KKR to launch tender offer for Hitachi Transport in $5.2 billion deal

TOKYO/HONG KONG (Reuters) – KKR & Co Inc will launch a tender offer for Hitachi Ltd’s logistics arm, the companies said on Thursday, a $5.2 billion deal that marks the private equity firm’s latest acquisition from the Japanese conglomerate.

FILE PHOTO: Trading information for KKR & Co is displayed on a screen on the floor of the New York Stock Exchange (NYSE) in New York, U.S., August 23, 2018. REUTERS/Brendan McDermid/File Photo

Private equity has been targeting Japan, the world’s third-largest economy, where conglomerates have been hiving off non-core assets. Hitachi has been among the most aggressive, shedding lower-growth group companies over the last decade to focus on digital technology and services.

KKR will launch a tender offer for Hitachi Transport System Ltd, the companies said. Parent Hitachi will sell its almost 40% stake and then take 10% of the acquiring fund. The value of the deal is 670 billion yen ($5.2 billion), based on Reuters calculations.

In recent years Hitachi has sold both semiconductor equipment maker Hitachi Kokusai Electric and power tool unit Hitachi Koki to KKR. It has been held up by an investors as a rare example of how a traditional Japanese hardware firm has repositioned itself for the future and worked with private equity to deliver better returns for shareholders.

Hitachi Transport’s third-largest shareholder, Hong Kong-based Oasis Management, will tender its shares in the offer, Oasis CEO Seth Fischer told Reuters.

“Hitachi has again proven itself to be an example of the best of governance in Japan,” Fischer said. “They have run a truly robust process to find the best buyer for Hitachi Transport.”

KKR will launch the tender offer at 8,913 yen a share, while Hitachi Transport will buy back its shares from Hitachi at 6,632 yen, the companies said.

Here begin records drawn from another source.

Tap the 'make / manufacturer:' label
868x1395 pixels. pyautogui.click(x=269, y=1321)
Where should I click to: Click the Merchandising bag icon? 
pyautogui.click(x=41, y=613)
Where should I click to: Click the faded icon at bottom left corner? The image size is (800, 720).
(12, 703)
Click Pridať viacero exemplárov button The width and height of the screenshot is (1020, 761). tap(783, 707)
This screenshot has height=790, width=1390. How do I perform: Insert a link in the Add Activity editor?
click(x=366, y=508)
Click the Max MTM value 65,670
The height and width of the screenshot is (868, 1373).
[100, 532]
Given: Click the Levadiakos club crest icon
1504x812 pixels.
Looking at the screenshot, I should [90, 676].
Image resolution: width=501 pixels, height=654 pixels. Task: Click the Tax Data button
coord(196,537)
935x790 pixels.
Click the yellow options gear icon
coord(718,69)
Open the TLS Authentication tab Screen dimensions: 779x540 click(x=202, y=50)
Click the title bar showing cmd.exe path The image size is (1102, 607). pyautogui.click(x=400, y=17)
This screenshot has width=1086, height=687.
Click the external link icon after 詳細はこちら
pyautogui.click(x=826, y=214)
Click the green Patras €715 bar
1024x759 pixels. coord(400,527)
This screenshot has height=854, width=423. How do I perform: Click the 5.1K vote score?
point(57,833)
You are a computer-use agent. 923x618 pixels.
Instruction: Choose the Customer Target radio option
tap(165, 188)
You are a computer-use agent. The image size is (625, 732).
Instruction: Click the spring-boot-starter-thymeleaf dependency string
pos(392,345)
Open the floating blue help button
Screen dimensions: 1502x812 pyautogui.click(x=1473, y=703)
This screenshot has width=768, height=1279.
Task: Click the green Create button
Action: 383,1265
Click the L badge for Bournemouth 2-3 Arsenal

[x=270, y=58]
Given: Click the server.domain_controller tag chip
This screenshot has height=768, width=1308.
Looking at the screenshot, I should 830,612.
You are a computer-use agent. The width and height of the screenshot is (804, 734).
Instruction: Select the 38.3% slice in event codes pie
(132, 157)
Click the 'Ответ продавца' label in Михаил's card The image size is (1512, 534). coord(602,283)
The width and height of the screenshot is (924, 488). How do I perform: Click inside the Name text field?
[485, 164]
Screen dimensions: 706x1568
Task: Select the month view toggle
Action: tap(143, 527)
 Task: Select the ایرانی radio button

Shares of Hitachi Transport closed at 8,540 yen on Thursday before the announcement, having surged since the Nikkei newspaper first reported the sale was in the works last week.

BIG IN JAPAN

KKR last year raised $15 billion for its fourth Asia-Pacific focused fund, marking the region’s biggest private equity fund at a time when buyout-backed deals are on the rise.

Last month, it announced the acquisition of Japanese real estate asset manager Mitsubishi Corp-UBS Realty Inc (MC-UBSR) for nearly $2 billion, further deepening its presence in the country.

It is also planning to spend $14.8 billion buying Ramsay Health Care, Australia’s largest private hospital operator, and is carrying out due diligence on the listed company.

If successful, the bid will be the largest private equity buyout in Australian history and the largest deal down under this year.

KKR said that Hitachi Transport would aim to become a leading logistics player in Asia and eventually, globally, including through mergers and acquisitions.

Separately, Hitachi on Thursday reported a 49% jump in full-year operating profit and said it would buy back 200 billion yen worth of its own shares.